Mais soudain, une autre pensée surgit, qui plonge le moi lyrique dans les histoires de ceux qui ne connaissent pas la liberté, ne connaissent pas la paix, ne voient pas le soleil ni le vent qui leur donne du souffle. Dans la dernière ligne du refrain, il est soudain question de « ceux que l’on croyait perdus depuis longtemps » et qui « ressusciteront d’entre les morts ». Comment cela se fait-il ? Mère Nature aurait-elle le pouvoir de réparer les dégâts et de rendre justice à ceux sur lesquels elle, la mère soi-disant pleine de tendresse, a elle-même exercé sa violence ? (La mort est la violence la plus terrible qui puisse nous arriver : « Tu dois une mort à la nature », dit Sigmund Freud dans une lettre adressée à son collègue Wilhelm Fließ[3]). Et combien de fois l’histoire que nous, les humains, écrivons n’est-elle que le double de la brutalité de la nature ! C’est là que la chanson de Rio Reiser transcende tout lyrisme naturel et toute forme de pathos historico-politique. Là où il y a encore un salut – même pour ceux qui, du point de vue de la nature et de l'histoire, doivent être considérés comme définitivement perdus – une réalité plus grande que la nature et l’histoire entre en jeu. La foi biblique appelle cette réalité « Dieu ». C’est d’elle, et non de l’illusion romantique d’une « mère nature » aimante qui nous étreint dans la chaleur du soleil printanier ou d’actions politiques de libération de notre époque, que parle l’hymne de la résurrection de Rio Reiser. Cet hymne anarchiste et provocateur est donc résolument un chant de Pâques au sens le plus vrai du terme.

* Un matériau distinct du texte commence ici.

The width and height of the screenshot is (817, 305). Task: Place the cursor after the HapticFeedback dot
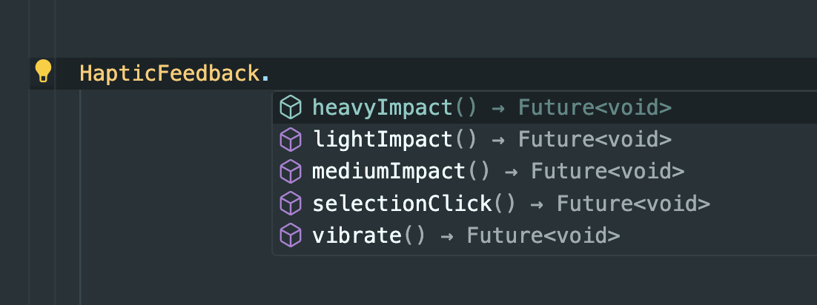[x=270, y=73]
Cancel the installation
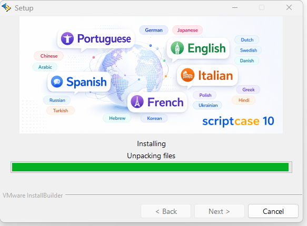This screenshot has width=307, height=226. point(273,211)
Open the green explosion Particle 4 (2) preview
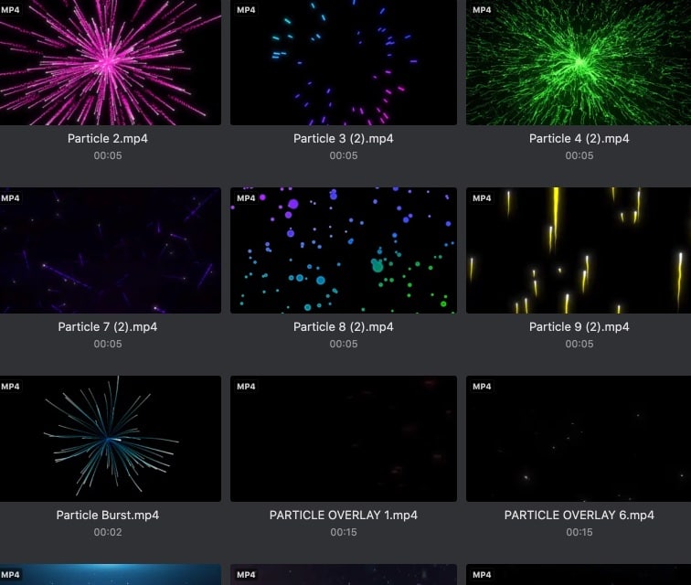691x585 pixels. (x=579, y=64)

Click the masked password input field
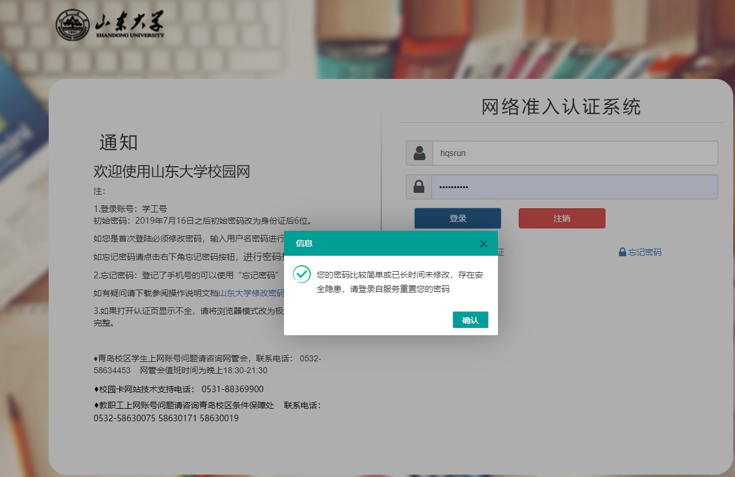coord(575,187)
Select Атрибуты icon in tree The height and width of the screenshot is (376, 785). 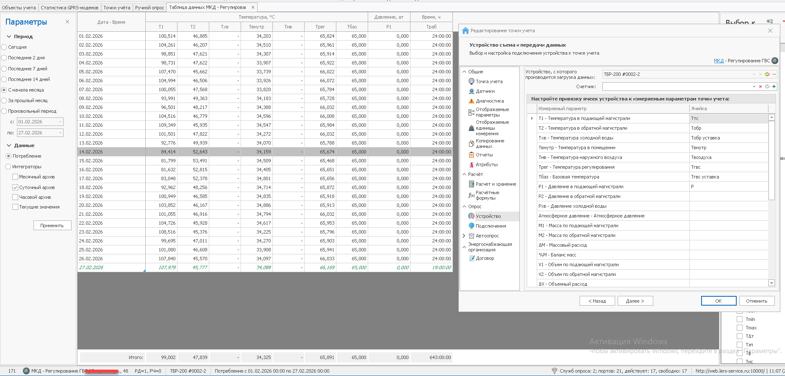[471, 164]
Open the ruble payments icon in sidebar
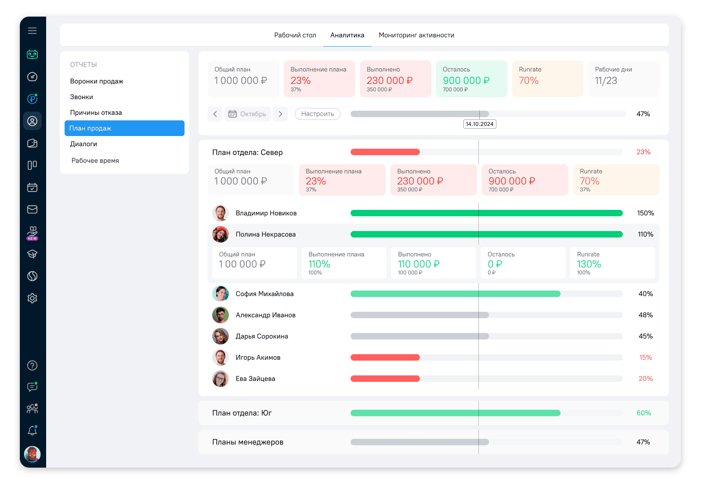 [x=32, y=99]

Je vous souhaite de tout cœur, à vous et à vos proches, chères amies et amis, de faire l’expérience de cette réalité. – Joyeuses Pâques !
Joachim Negel
Doyen
[1] Johann Wolfgang von Goethe, Faust. Première partie de la tragédie (5ème scène), vers 1064 à 1125.
[2] Rio Reiser, « Land in Sicht » (album « Wenn die Nacht am tiefsten », Indigo Musikproduktion + Vertrieb GmbH, 1975). Une version plus facile à écouter est disponible sur https://www.youtube.com/watch?v=mTUIsKRFVAE
[3] Lettre à Wilhelm Fließ n° 104 du 6 février 1899, dans : Sigmund Freud, Aus den Anfängen der Psychoanalyse 1887-1902, Francfort-sur-le-Main, Éditions Fischer, 1962, p. 237.